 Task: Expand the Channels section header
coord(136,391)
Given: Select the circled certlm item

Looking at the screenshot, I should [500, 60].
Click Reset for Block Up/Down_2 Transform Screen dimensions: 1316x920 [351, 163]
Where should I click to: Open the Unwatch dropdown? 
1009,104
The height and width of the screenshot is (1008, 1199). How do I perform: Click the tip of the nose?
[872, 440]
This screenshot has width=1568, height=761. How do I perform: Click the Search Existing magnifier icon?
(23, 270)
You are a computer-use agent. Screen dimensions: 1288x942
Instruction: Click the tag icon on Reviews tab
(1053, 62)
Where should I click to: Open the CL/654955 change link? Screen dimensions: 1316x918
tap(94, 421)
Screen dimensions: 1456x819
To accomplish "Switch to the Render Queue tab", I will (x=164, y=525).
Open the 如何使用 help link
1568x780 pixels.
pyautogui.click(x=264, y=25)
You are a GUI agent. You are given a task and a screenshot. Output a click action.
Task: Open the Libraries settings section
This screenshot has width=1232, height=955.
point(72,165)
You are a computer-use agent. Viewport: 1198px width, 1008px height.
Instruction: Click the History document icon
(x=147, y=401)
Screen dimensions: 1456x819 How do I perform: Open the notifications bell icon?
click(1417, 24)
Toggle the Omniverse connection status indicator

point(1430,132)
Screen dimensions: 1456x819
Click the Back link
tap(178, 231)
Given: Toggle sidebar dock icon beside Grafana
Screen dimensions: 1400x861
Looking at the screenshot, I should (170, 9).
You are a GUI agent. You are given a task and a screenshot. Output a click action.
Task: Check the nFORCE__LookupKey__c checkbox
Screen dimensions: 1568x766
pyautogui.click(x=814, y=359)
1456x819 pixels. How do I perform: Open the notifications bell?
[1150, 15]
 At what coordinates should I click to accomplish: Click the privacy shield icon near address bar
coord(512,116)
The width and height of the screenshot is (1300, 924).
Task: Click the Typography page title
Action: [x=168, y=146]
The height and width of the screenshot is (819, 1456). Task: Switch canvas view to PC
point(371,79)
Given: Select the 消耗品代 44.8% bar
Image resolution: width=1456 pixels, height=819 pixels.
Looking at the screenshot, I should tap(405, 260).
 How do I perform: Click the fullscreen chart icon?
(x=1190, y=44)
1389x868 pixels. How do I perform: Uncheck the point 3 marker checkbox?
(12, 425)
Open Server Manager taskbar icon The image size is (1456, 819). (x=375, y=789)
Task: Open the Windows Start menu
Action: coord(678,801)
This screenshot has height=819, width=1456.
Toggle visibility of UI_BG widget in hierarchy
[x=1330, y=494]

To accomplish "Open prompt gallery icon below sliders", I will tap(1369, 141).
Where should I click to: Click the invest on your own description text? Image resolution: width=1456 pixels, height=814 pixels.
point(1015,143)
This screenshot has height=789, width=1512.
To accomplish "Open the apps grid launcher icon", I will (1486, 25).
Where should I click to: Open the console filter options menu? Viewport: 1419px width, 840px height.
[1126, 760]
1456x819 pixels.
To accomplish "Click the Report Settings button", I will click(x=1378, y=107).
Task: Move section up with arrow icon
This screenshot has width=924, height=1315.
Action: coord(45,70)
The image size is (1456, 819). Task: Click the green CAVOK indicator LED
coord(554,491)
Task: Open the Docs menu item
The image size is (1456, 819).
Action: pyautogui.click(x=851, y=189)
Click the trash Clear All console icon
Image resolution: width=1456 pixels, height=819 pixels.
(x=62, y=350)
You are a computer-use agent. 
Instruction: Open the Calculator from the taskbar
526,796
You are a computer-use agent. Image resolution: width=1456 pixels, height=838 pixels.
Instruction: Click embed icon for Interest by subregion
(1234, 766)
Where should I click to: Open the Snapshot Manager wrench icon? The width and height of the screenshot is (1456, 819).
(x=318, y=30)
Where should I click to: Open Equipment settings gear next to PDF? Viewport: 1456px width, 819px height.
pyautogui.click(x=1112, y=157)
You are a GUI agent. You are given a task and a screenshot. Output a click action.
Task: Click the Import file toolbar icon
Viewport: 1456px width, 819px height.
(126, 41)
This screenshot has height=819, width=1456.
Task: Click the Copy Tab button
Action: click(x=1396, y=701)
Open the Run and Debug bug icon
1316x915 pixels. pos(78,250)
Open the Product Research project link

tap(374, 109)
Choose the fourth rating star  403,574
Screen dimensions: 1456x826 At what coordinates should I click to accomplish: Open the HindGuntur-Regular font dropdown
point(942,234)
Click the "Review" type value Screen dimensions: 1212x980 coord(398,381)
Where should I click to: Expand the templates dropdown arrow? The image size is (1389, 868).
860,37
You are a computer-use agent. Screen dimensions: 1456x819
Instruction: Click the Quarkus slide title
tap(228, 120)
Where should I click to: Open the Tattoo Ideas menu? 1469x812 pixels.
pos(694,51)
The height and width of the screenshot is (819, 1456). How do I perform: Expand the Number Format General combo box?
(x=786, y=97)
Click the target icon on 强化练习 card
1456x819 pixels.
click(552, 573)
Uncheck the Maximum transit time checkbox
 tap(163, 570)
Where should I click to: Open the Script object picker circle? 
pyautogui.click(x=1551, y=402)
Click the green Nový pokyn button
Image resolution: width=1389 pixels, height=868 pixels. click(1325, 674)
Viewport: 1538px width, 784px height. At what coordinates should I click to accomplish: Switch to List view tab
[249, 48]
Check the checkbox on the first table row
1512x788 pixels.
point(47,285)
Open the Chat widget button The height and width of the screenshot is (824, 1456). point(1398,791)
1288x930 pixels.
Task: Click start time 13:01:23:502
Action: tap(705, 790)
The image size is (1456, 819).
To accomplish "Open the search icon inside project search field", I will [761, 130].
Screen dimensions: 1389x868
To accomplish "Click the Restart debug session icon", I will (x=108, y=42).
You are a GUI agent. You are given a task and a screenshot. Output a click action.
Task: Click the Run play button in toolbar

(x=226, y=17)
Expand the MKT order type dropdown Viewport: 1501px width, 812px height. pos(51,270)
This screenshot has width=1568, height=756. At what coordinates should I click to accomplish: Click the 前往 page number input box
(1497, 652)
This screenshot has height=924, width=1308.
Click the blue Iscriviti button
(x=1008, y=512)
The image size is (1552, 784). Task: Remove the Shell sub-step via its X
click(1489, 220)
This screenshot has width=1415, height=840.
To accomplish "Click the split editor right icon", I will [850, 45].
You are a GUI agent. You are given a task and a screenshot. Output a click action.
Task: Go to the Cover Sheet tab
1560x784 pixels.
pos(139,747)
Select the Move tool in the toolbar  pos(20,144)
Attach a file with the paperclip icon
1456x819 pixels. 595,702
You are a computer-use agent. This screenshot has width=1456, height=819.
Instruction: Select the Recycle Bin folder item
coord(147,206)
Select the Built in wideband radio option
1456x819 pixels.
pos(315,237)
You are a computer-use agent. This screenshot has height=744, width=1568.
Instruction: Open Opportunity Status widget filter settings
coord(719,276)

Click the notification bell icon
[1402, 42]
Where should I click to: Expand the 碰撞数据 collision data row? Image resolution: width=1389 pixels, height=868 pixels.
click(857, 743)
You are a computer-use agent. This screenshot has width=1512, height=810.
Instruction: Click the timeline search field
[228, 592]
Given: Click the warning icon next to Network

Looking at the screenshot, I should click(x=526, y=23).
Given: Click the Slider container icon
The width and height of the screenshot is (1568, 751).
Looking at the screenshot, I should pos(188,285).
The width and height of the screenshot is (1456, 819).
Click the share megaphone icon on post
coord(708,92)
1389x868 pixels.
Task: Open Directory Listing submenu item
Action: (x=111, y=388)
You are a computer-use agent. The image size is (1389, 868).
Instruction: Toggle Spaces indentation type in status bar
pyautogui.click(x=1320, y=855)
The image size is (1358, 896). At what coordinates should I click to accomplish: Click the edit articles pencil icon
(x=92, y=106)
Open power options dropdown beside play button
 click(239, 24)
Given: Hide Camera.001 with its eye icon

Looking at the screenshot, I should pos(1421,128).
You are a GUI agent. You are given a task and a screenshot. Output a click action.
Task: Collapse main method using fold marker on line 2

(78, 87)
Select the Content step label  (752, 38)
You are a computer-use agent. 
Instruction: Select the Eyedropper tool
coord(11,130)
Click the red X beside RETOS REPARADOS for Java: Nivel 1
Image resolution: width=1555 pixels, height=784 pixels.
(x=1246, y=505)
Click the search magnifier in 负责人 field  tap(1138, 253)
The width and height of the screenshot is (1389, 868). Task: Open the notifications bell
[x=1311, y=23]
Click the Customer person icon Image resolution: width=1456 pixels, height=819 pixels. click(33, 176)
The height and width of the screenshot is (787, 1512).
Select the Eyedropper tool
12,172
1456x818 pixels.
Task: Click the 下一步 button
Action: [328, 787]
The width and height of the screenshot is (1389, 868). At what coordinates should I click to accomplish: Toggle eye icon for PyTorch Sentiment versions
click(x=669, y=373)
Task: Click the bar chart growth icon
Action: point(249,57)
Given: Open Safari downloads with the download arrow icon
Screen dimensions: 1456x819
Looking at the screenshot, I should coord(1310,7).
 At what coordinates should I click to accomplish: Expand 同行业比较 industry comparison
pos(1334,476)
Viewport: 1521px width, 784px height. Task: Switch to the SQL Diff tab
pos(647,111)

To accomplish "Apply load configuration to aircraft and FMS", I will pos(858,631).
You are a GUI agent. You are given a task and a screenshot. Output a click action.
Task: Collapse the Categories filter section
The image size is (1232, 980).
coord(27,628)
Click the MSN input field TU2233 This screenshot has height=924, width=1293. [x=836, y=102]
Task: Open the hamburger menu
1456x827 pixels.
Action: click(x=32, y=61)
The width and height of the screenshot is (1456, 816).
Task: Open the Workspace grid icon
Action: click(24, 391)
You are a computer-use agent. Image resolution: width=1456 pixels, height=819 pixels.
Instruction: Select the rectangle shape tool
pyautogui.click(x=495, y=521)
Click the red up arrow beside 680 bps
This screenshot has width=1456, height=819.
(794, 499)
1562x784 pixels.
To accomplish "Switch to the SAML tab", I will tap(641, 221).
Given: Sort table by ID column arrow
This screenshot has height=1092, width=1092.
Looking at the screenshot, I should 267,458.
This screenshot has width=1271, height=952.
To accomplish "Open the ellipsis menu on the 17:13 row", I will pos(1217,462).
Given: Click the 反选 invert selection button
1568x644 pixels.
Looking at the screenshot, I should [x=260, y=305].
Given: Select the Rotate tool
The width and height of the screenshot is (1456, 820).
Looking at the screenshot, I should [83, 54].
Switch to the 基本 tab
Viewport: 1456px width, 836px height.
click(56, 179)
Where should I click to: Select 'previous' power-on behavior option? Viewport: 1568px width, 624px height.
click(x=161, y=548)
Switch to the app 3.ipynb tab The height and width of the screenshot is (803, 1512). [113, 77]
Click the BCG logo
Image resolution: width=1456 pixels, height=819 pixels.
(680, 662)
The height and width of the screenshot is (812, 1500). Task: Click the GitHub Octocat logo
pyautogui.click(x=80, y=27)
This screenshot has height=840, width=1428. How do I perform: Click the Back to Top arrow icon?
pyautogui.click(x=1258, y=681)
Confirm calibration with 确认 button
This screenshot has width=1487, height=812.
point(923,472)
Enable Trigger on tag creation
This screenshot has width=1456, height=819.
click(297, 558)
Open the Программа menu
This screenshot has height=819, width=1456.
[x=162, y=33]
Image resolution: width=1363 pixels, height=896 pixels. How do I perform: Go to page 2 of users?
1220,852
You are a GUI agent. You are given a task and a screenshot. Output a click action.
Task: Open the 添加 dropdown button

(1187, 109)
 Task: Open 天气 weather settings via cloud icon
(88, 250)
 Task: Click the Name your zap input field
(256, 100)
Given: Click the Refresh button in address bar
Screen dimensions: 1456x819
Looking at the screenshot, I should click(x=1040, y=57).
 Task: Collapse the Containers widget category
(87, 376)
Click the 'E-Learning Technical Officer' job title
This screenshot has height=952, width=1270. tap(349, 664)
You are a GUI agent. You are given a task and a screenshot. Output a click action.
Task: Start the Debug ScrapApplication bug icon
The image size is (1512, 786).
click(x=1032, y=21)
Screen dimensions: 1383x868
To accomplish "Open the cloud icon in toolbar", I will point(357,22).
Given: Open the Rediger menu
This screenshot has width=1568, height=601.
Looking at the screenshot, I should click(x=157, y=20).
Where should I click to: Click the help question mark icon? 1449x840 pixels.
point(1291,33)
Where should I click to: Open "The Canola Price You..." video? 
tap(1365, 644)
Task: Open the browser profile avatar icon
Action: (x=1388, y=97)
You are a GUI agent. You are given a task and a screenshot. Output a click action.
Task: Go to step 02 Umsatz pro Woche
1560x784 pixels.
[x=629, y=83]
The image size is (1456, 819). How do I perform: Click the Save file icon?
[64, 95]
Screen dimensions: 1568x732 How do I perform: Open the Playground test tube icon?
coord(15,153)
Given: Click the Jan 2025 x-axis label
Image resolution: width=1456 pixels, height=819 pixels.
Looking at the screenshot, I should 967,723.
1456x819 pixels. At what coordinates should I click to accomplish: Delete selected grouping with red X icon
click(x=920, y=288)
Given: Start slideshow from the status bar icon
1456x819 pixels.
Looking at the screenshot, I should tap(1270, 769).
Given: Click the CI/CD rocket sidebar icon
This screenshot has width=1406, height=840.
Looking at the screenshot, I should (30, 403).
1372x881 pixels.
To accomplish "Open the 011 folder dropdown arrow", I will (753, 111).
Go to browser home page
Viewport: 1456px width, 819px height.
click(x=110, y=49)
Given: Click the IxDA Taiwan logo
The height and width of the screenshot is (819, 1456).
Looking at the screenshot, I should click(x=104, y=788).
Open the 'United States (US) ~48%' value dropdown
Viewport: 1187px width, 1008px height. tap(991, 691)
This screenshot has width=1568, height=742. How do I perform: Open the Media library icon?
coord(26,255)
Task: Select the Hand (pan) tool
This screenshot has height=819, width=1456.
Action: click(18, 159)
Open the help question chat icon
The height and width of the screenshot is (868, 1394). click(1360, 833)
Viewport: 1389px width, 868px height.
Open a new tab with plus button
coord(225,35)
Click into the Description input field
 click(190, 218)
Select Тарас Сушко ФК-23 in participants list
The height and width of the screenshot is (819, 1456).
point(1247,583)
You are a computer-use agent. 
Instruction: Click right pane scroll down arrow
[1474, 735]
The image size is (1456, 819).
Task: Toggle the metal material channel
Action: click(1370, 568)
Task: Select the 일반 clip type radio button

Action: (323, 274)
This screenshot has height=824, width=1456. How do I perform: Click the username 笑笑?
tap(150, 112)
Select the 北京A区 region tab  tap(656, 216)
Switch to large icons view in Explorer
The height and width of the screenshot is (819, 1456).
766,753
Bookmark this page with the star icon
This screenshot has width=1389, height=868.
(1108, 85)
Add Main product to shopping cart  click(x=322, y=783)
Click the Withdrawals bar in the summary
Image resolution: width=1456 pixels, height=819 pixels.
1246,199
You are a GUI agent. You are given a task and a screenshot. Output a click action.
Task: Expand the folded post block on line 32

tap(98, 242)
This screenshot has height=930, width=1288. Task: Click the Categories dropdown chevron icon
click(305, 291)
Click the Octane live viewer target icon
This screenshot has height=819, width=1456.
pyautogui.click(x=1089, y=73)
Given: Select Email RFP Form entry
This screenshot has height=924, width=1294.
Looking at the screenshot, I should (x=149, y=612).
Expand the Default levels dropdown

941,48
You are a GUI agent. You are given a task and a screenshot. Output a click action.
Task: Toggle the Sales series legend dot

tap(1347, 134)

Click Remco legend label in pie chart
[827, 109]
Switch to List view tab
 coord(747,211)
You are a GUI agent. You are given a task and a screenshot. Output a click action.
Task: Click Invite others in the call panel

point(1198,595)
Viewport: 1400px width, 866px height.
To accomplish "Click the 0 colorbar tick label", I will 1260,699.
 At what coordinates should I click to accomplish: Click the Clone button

▶ Exercise instructions:
Please state how many lines in the material above include the word "computer". Nothing but the number is wanted.

▶ Response to the task:
12